Use Scripts with the Grid Field - Administrator Guide - 6.9 - Cortex XSOAR - Cortex - Security Operations

Cortex XSOAR Administrator Guide

Product
Cortex XSOAR
Version
6.9
Creation date
2022-09-29
Last date published
2024-10-07
End_of_Life
EoL
Category
Administrator Guide
Abstract

Use scripts when creating grid fields for an incident. Grid field script. Manipulate and populate data in a grid field in Cortex XSOAR.

You can use scripts to manipulate and populate data in the Grid field. In this example, we will use the following scripts:

  • Automatically populate a column value when the grid is changed.

  • Create a new row in the grid manually or as part of a playbook.

Note

If you select the Lock checkbox for a column, only a script can populate the values for that column. If a column is unlocked (default), the column values can be entered manually (by users), or by a script. For a script to be available in the Script upon change drop-down menu, it must have the field-change-triggered tag.

Grid Field Script Example

In this example, the grid is a shift summary for analysts, who can add comments for the incident during their shift. We want to use a script to automatically populate the Date Logged column with the current date when a user adds a new row to the grid.

Sample script

The ShiftSummariesChange script is called with an old value and a new value. The script operates in the following phases:

  • The script gets all new rows, and sets the Date Logged field to now (current day).

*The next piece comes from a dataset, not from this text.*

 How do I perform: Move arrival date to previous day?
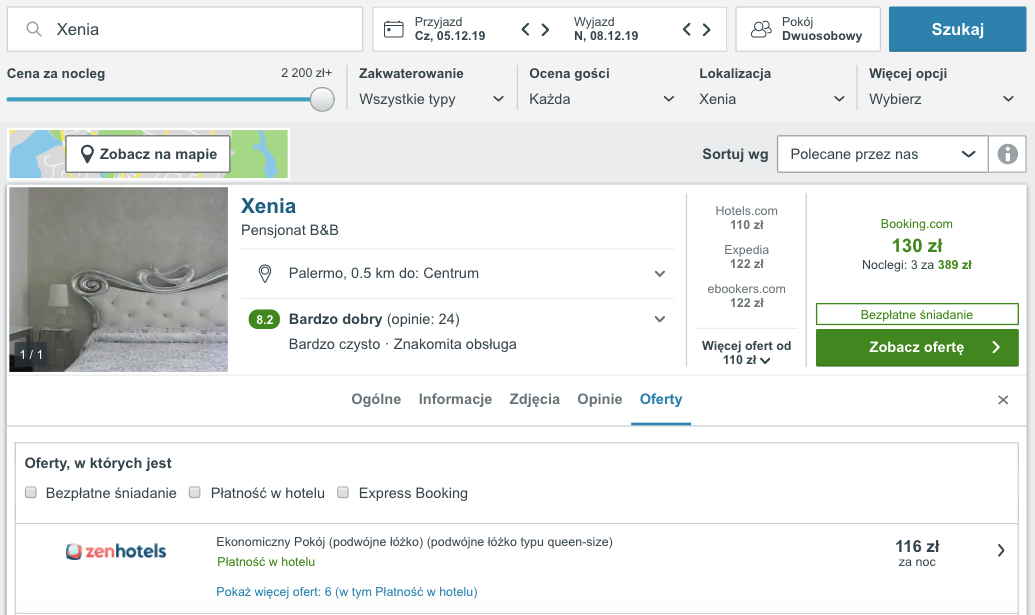(525, 29)
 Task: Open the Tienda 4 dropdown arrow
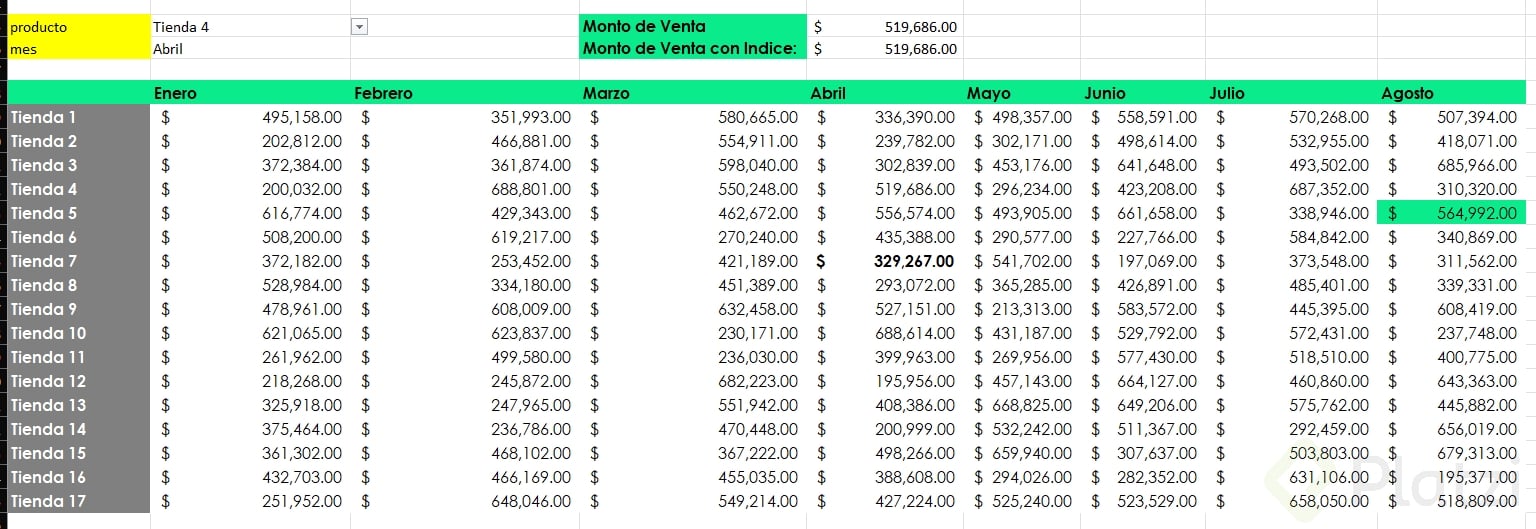pyautogui.click(x=360, y=27)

  • For each existing row, if the name matches, but the findings column is not updated, the Date Logged column is also updated.

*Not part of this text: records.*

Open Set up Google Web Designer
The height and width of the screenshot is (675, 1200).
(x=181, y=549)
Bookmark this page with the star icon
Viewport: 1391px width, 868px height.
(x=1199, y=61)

  • The Shift Summaries field is saved with the new values using the setIncident command.

var newField = args.new ? JSON.parse(args.new)  : [];
//if line(s) added, set "datelogged" to now.
if (oldField.length < newField.length) {
    // for each new line change date.    
    for(var i=oldField.length; i < newField.length; i++) {
        newField[i].datelogged = new Date ().toISOString();
    }
}
var columnName = "findings";
// for each old line if the "columnName" has changed, change date to now.
for(var i=0; i < oldField.length; i++) {
    if (newField[i] && oldField[i].fullname === newField[i].fullname &&
    oldField[i][columnName] !== newField[i][columnName]) {
        newField[i].datelogged = new Date().toISOString();
    }
}
var newVal = {};
newVal[args.cliName] = newField;
executeCommand("setIncident", newVal);
Add a Row to a Grid Using a Script

During playbook execution if a malicious finding is discovered, you want to add that finding to a grid. You can use a script in the playbook to add a new row to the grid with the malicious finding.

Sample Script

This is a Python script, which requires 2 arguments:

  • fieldCliName: the machine name for the field for which you want to add a new row.

  • Row: the new row to add the grid. This is a JSON object in lower case characters, with no white space.

fieldCliName = demisto.args().get('field')
currentValue = demisto.incidents()[0]["CustomFields"][fieldCliName];

if currentValue is None:
    currentValue = [json.loads(demisto.args().get('row'))]
else:
    currentValue.append(json.loads(demisto.args().get('row')))

val = json.dumps({ fieldCliName: currentValue })
demisto.results(demisto.executeCommand("setIncident", { 'customFields': val }))